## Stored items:
* * * * * * * * *

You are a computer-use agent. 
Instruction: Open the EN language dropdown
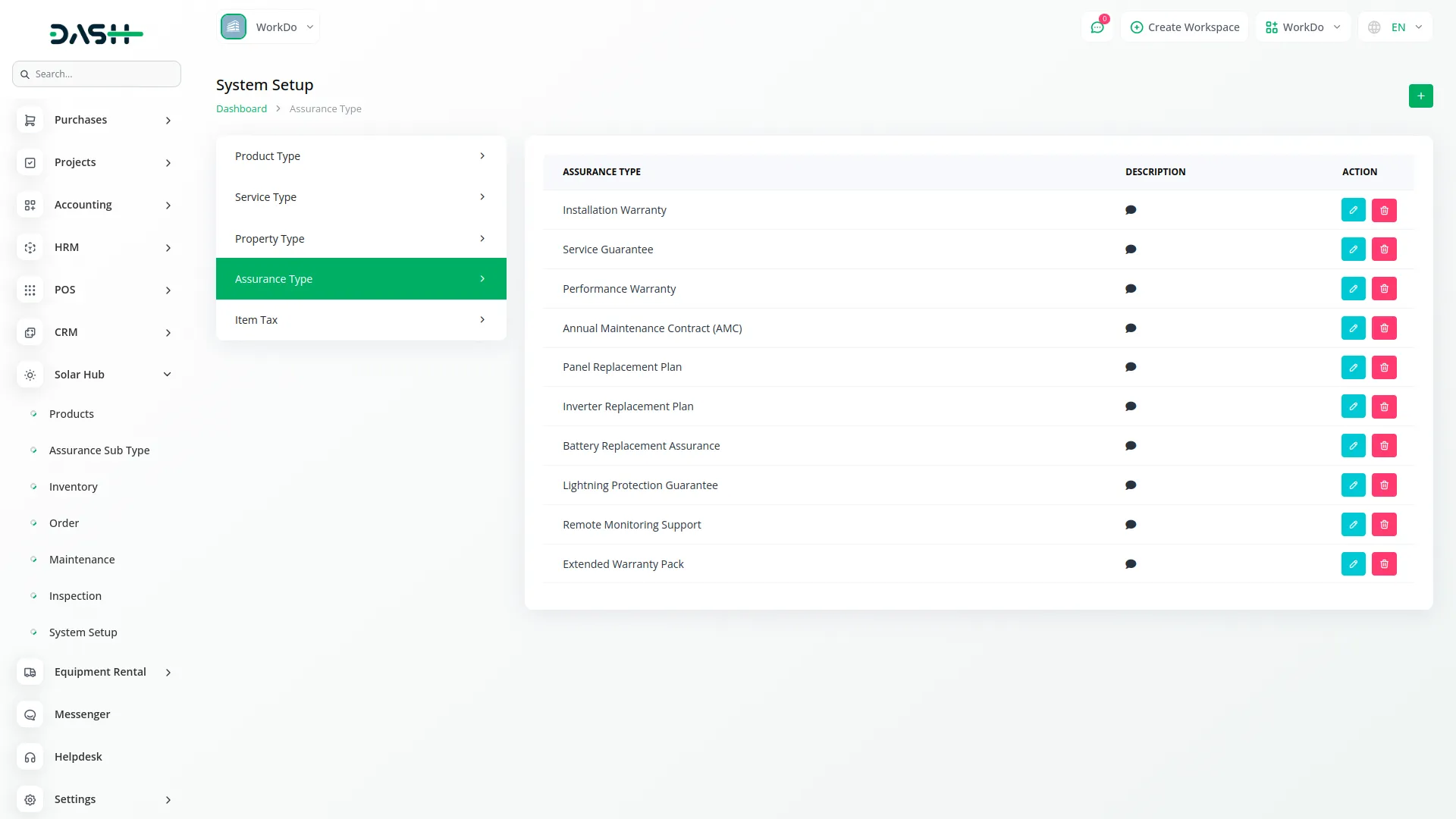1395,27
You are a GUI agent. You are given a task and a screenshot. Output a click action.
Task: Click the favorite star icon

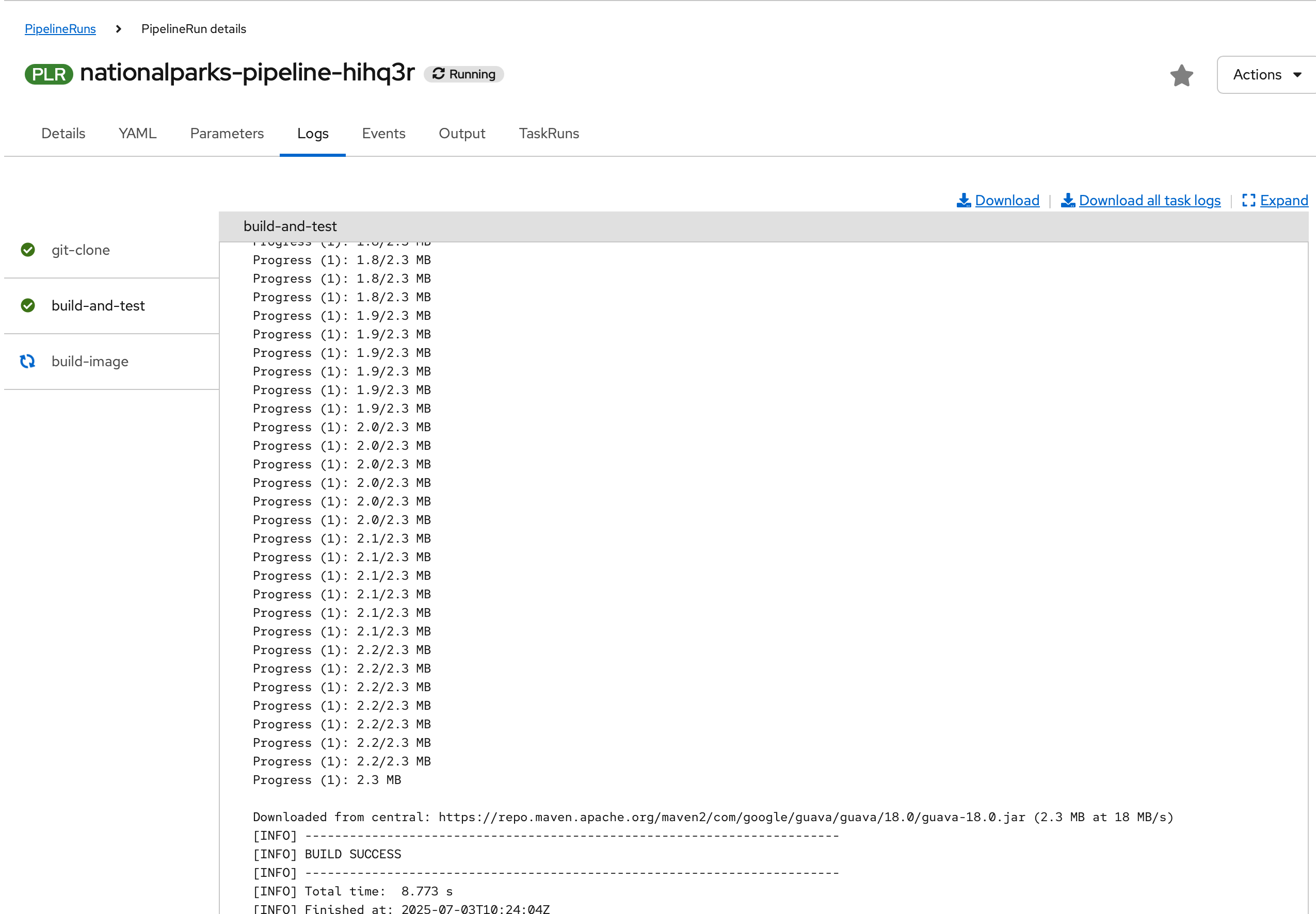click(x=1181, y=75)
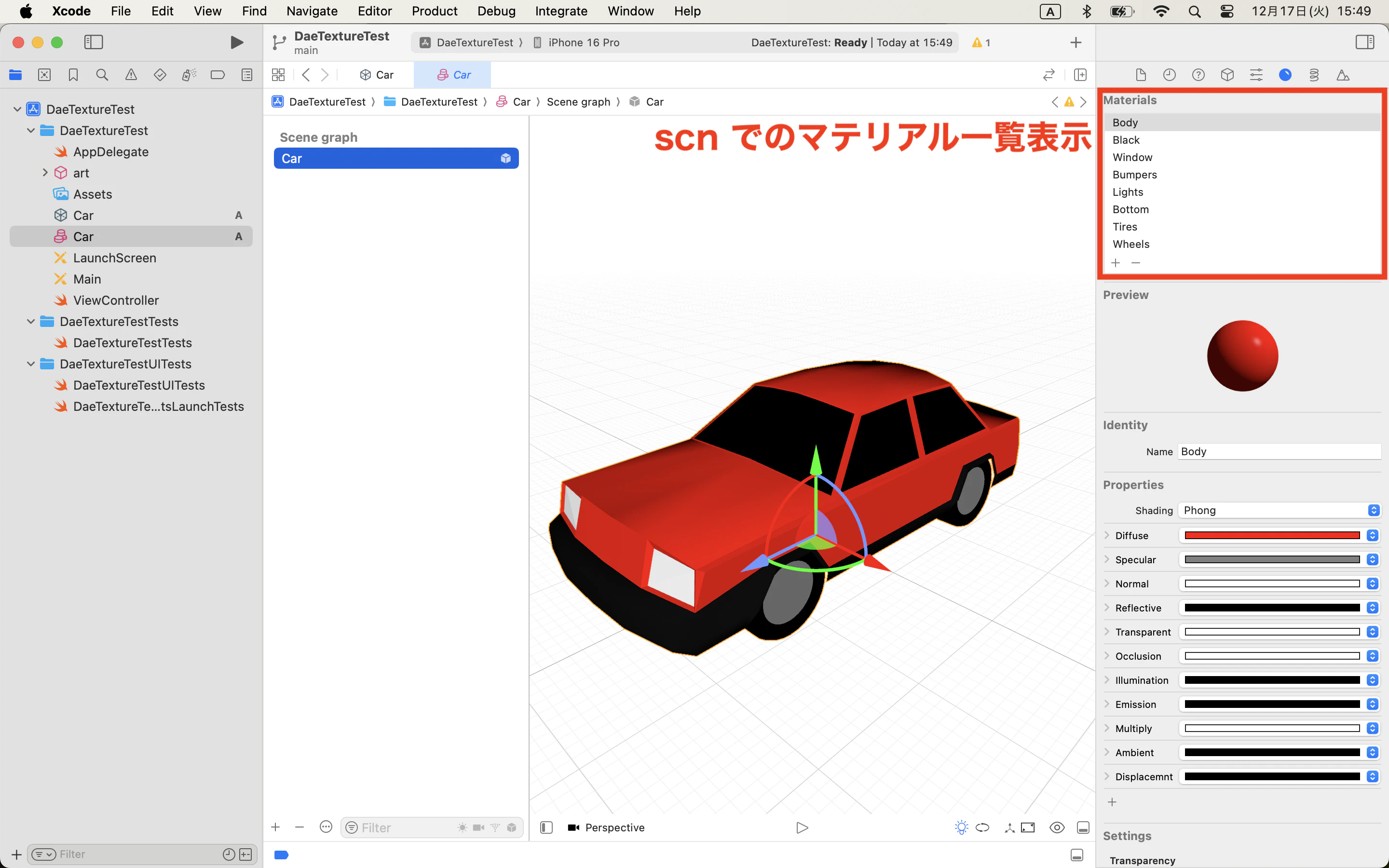The width and height of the screenshot is (1389, 868).
Task: Toggle the orbit camera mode control
Action: pyautogui.click(x=982, y=827)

* * * * * * * * *

## Try it:
Look through the entries above and report the number of lines that contain "agent". Write only the number.

## Exercise answer:
2